Someone once asked the Indian elder ‘which of the two dogs wins?’

He replied:  ‘The one that wins is the one that I feed the most.’

Each of us has the choice:  which part of our being do we ‘feed’ the most?  The good and the kind; or the mean and the cruel?  Whichever we feed the most will win.

For having fed the mean and cruel dog a bit too much during the past year, we now recite the Al Het.”

2016

  • Lev Shalom

“Make our days seem fresh’ should not be seen as a plea for restoration of a formerly perfect condition; we were never perfect.  Rather, it is a plea for resilience, a plea for the ability to renew ourselves after moments of crisis and dislocation.  As Elie Wiesel remarks, ‘Gd gave Adam a secret-and that secret was not how to begin, but how to begin again.’”

  • “And in the Charlie Brown cartoon, Lucy says I have examined my life and found it to be perfect. And so I am going to hold a ceremony and present myself with a medal and then I will give a brilliant acceptance speech, after which I will greet myself in the receiving line.  And then I will service myself refreshments.’ And then she says kind of wistfully, when you are perfect, I guess you have to do everything yourself-and that’s no fun.”

 

 

2017

  • Nine Essential Things I’ve Learned about Life by Harold S. Kushner

 

“The role of religion is to bind us to other people in order to evoke together the sense that Gd is in our midst.  We don’t go to church or synagogue to find Gd; Gd may indeed be more accessible in nature on a sunny day.  We go to church or synagogue to find other worshippers who are looking for what we are looking for, and together we find it.  We become something greater than our solitary selves.”

 

  • To Begin Again by Naomi Levy

 

“How we breathe defines how we live.  If we hyperventilate, we live in panic.  If we take shallow breaths, we lack energy.
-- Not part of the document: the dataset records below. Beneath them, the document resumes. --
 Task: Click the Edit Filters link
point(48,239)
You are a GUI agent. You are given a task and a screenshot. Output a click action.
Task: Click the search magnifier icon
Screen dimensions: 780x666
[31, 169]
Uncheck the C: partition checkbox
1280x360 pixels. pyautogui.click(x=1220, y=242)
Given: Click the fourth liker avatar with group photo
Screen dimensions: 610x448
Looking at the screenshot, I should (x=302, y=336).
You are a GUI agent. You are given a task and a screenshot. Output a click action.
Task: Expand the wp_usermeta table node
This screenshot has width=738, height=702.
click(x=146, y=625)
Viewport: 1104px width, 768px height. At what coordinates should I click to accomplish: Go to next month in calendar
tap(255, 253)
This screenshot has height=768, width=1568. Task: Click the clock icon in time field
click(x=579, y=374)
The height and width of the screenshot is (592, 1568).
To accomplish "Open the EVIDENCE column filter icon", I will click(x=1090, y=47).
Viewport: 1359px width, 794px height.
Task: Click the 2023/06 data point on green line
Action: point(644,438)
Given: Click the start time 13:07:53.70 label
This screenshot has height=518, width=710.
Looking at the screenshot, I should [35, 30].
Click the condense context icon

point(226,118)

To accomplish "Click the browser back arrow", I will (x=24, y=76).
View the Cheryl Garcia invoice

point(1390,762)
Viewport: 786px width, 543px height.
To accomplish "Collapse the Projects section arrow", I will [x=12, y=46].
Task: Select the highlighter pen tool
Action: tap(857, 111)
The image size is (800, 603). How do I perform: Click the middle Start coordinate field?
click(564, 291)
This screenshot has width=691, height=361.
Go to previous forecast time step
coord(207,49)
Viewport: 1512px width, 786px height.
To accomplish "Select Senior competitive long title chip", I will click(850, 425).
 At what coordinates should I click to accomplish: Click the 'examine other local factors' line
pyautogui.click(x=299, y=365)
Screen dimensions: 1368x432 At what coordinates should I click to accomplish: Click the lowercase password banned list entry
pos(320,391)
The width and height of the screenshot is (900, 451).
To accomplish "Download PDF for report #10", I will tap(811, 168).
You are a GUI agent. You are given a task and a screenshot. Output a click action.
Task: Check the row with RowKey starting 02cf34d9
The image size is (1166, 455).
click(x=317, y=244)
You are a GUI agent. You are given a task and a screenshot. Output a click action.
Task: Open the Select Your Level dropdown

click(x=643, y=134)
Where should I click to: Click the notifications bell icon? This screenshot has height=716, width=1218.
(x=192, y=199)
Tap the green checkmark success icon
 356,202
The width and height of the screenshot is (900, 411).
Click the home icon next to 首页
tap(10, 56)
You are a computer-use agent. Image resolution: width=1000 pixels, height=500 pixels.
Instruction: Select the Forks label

If we take deep breaths, we live in calmness and ease.” 

2018

1)       This poem was written anonymously with the goal of explaining this teaching of Reb Nachman: (Based on Likutey Moharan II:48)

 

Dear God,

Please help me to remember,

even at those moments when I feel suspended over the abyss,

that my fear of falling is what trips me up.

If I can only hold on

to the certainty that You’re with me,

of what could I possibly fear?

The bridge is narrow…

but it runs all the way to the other side.

 

 

  • The Gentle Weapon by Moshe Mykoff

Dear Gd-,

let my heart grasp

the profound wisdom

with which You created the world.

Help me understand

that life’s difficulties

are in fact her opportunities;

life’s endings

are also her beginnings;

life’s disappointments

are her finest teachers.

2019

  • The 1619 project by the New York Times Magazine

“Out of slavery-and the anti-black racism it required-grew nearly everything that has truly made America exceptional; its economic might, its industrial power, its electoral system, diet and popular music, the inequalities of its public health and education, its astonishing penchant for violence, its income inequality, the example it sets for the world as a land of freedom and equality, its slang, its legal system and the endemic racial fears and hatreds that continue to plague it to this day.  The seeds of all that were planted long before our official birth date, in 1776, when the men known as our founders formally declared independence from Britain.”

  • To Begin Again by Naomi Levy

“I long to change the world, but I rarely appreciate things are they are.  I know how to give, but I don’t always know how to be still.  I talk, but I don’t often listen.  I look, but I don’t often see.  I yearn to succeed, but I often forget what is truly important. Teach me, Gd, to slow down.  May my resting revive me.  May it lead me to wisdom, to holiness, to peace, and to you….There is holiness and meaning hidden in even the most painful circumstances, even in the most mundane tasks.  Instead of seeking to escape from our lives, the challenge of our existence is to find the capacity to uncover that holiness.”